Voie de recours : Le recours en matière civile au sens de l’art. 72 al. 2 let. a de la loi sur le Tribunal fédéral du 17 juin 2005 (LTF; RS 173.110) est ouvert contre les décisions prises par la Chambre de surveillance des Offices des poursuites et des faillites, unique autorité cantonale de surveillance en matière de poursuite pour dettes et faillite (art. 126 LOJ). Il doit être déposé devant le Tribunal fédéral, 1000 Lausanne 14, dans les dix jours qui suivent la notification de l'expédition complète de la présente décision (art. 100 al. 1 et 2 let. a LTF) ou dans les cinq jours en matière de poursuite pour effets de change (art. 100 al. 3 let. a LTF).
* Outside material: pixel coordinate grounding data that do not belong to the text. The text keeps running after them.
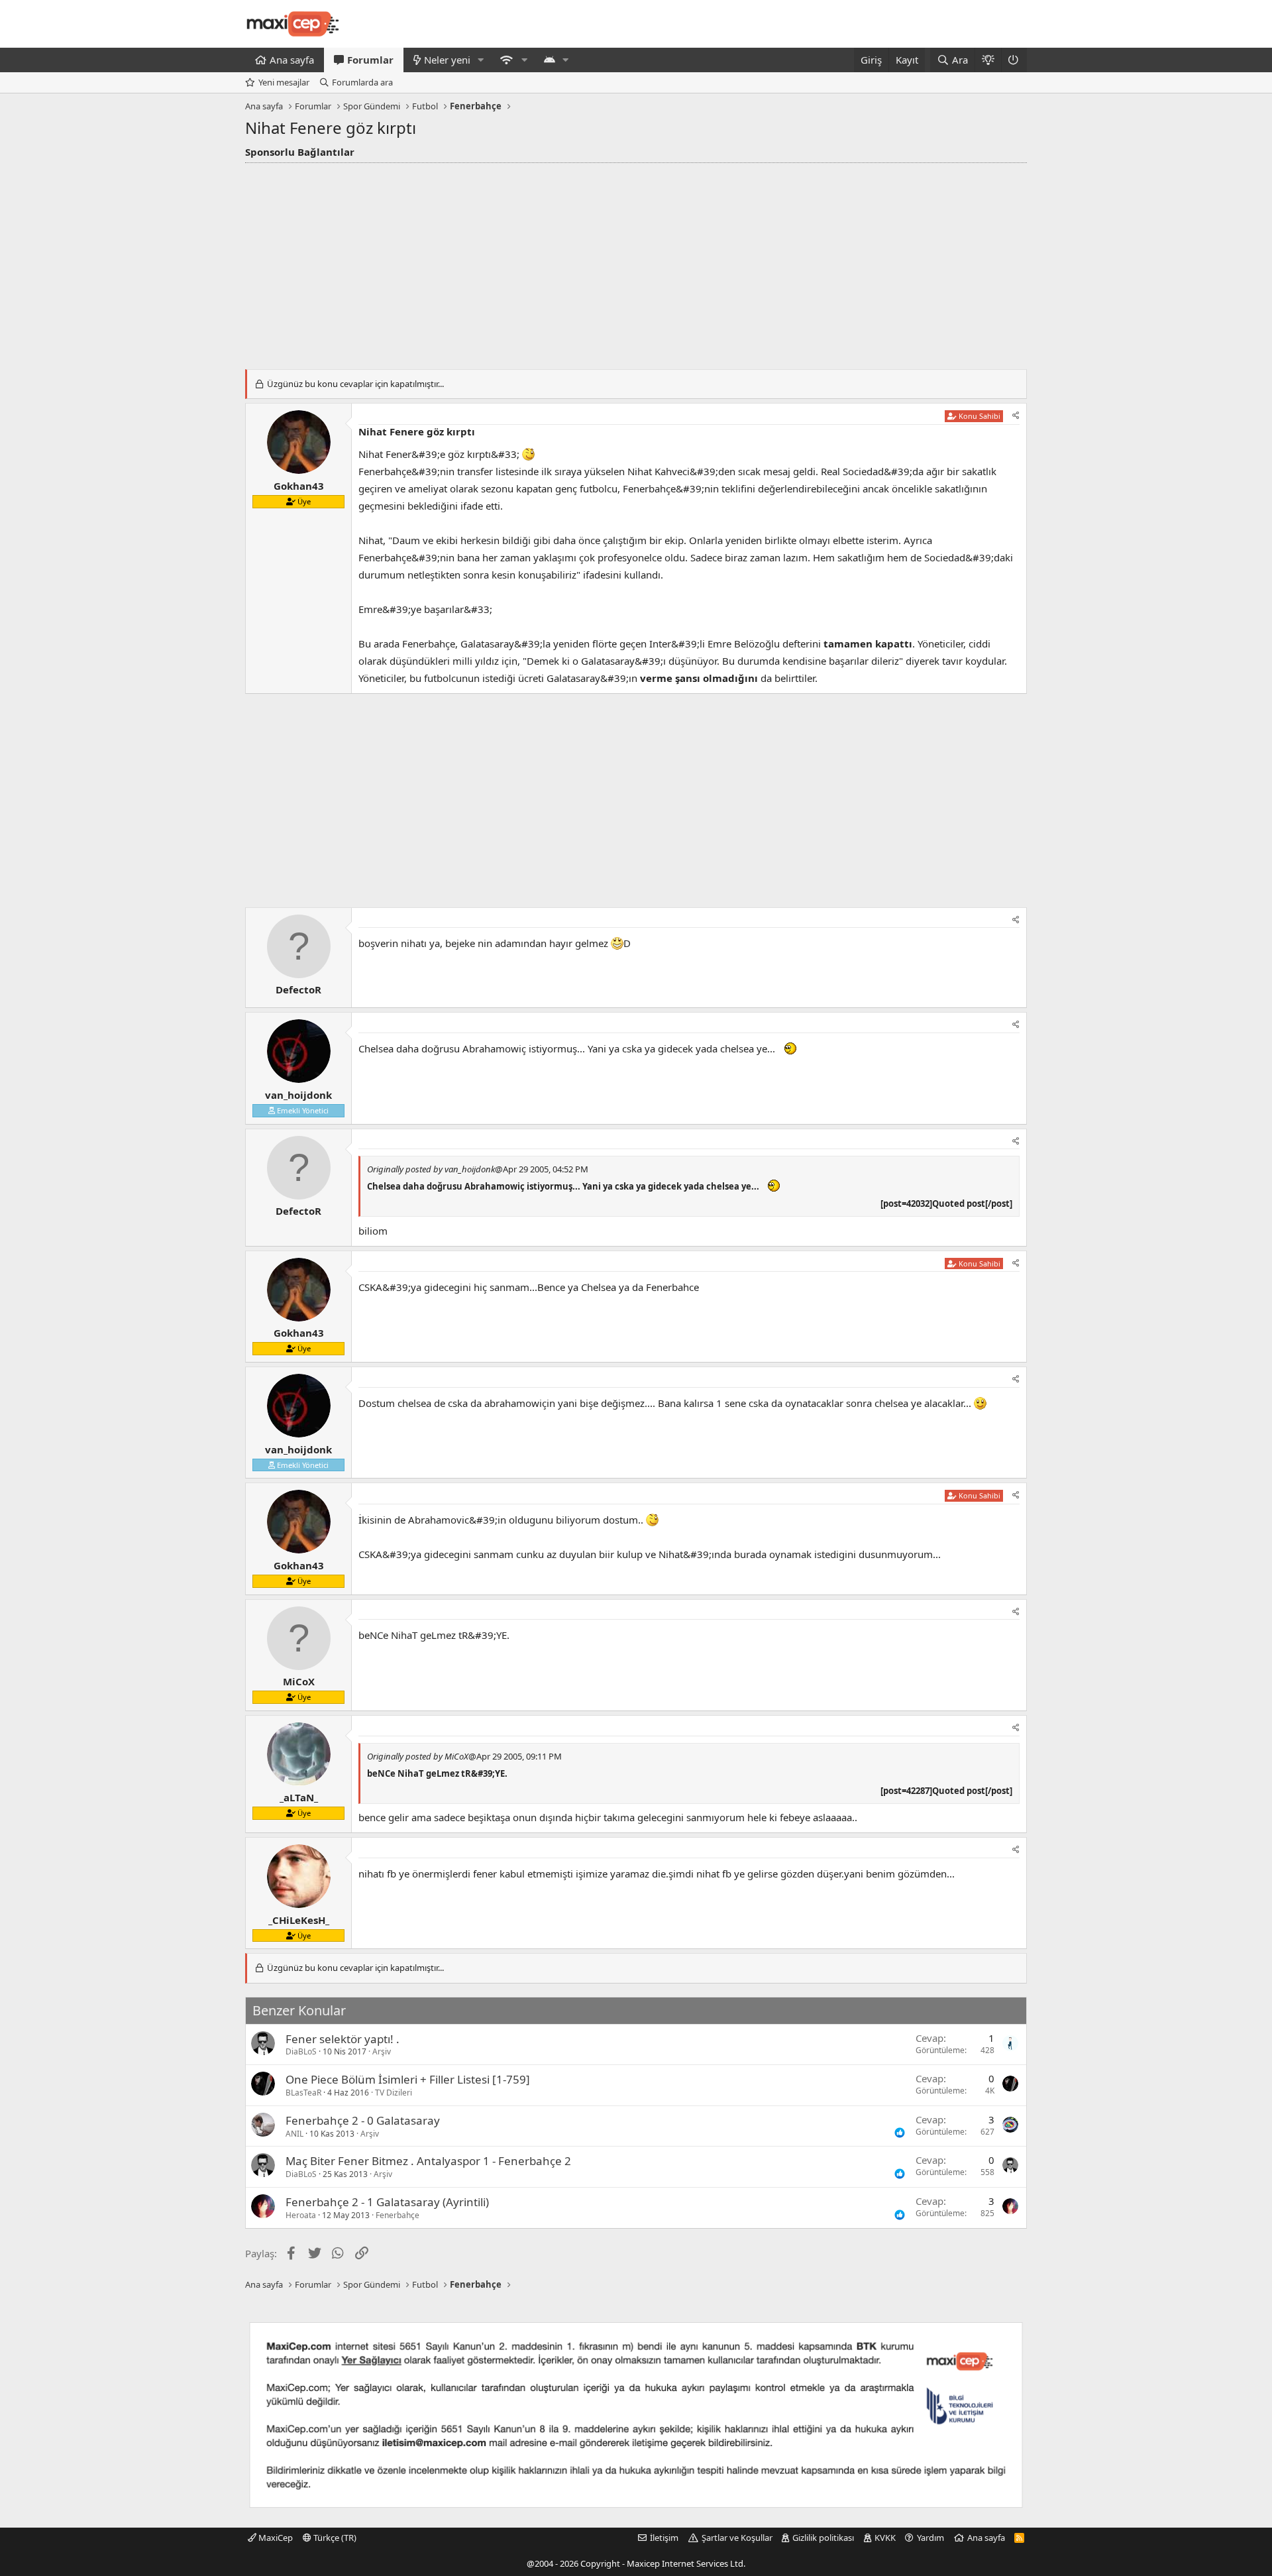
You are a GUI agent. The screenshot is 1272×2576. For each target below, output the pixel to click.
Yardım (930, 2538)
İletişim (664, 2538)
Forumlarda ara (362, 82)
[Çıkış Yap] (1014, 60)
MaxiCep (274, 2538)
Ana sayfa (292, 59)
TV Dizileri (393, 2092)
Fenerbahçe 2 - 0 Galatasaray (363, 2120)
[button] (481, 60)
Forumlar (370, 59)
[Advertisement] (636, 262)
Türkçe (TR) (333, 2538)
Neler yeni (447, 59)
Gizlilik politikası (823, 2538)
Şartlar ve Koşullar (737, 2538)
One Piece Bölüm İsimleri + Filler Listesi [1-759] (408, 2079)
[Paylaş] (1016, 415)
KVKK (885, 2538)
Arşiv (381, 2051)
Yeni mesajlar (283, 82)
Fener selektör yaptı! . (342, 2038)
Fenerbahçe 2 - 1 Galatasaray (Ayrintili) (387, 2202)
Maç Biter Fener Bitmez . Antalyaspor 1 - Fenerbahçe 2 (428, 2160)
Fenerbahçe (397, 2215)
L’art. 119 al. 1 LTF prévoit que si une partie forme un recours ordinaire et un recours constitutionnel, elle doit déposer les deux recours dans un seul mémoire. Le recours doit être rédigé dans une langue officielle, indiquer les conclusions, en quoi l'acte attaqué viole le droit et les moyens de preuve, et être signé (art. 42 LTF). Le recours doit être adressé au Tribunal fédéral, 1000 Lausanne 14.